Example: Recently I spent about a month messaging and texting a man who has sole custody of his kids. I was attracted to his outlook on life, his morals, his willingness to work hard to achieve his goals, and his passion for enjoying life through exploring and learning. I have a wordy texting style (I prefer to spell out words and use complete sentences instead of relying on memes and abbreviated wording), and appreciated that he does as well. We didn’t communicate every day of the week, but most evenings we’d spend an hour or two getting to know each other before nodding off to sleep. With the pandemic causing both of us to be mostly stuck at home taking care of our respective families (i.e. my mom/his kids), we looked forward to eventually arranging for a day to meet up for a socially distanced date outdoors. After four or five weeks of our routine texting courtship there was a several-day lull in communication. I reached out to him finally to check in and he confessed that he decided he wasn’t actually ready for anything serious yet. I appreciated his honesty, and told him as such, but made sure to re-clarify that although I’m looking for a relationship I’m not in a rush. We hadn’t gone on a date yet so we didn’t even know if our connection would translate in person. He was set in his decision. Understanding, but disappointed, I expressed that although it doesn’t do anything to change the situation, I wished that he had figured this out about himself before meeting me on a dating app, and especially since very early on we had discussed what each of us were hoping to get out of using the app. He apologized and we ended things amicably.
I could write an entire book solely on my dating experiences, clearly I have bountiful material on the subject. (Don’t we all?) For now though I have decided to delete the dating apps on my phone, again, and put romance on the back burner once more. It takes a lot of energy to navigate and interpret other adults, especially when the results of my efforts are consistently fruitless very early on in the process. My honesty and intentions feel of little value when the men I meet don’t reciprocate the same from the get-go. I don’t want to give up hope that I’ll come across people who align with what I’m looking for, but I’d be lying if I said I’m not discouraged.
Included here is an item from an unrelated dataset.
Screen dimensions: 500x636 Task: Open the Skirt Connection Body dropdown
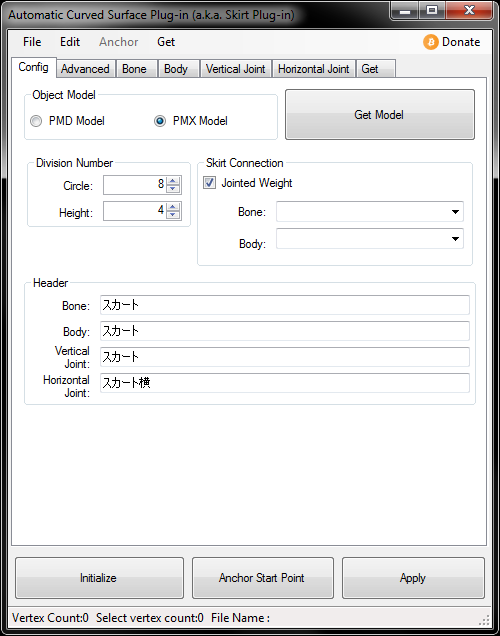(x=370, y=238)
I’ll put myself out there again eventually, but for now it’s time to step away and re-direct some of my focus on other aspects of my life. I only have so much energy to spare these days and I’m not willing to waste it on people who don’t value me. I want to grow with someone, have them positively challenge me to be better, and vice versa. I do not want to be in a position of having to mentor someone through how to conduct themselves when dating. So during this self-appointed break I might as well keep getting to know myself. Goodness knows there’s always self-improvement to be had.
I’ll leave you with this sentiment: Know what you want and what you’re looking for, be honest about it, be respectful, and have fun. Oh, and for all of our sake, don’t lie or ghost people. It does no one any favors, including perpetrators.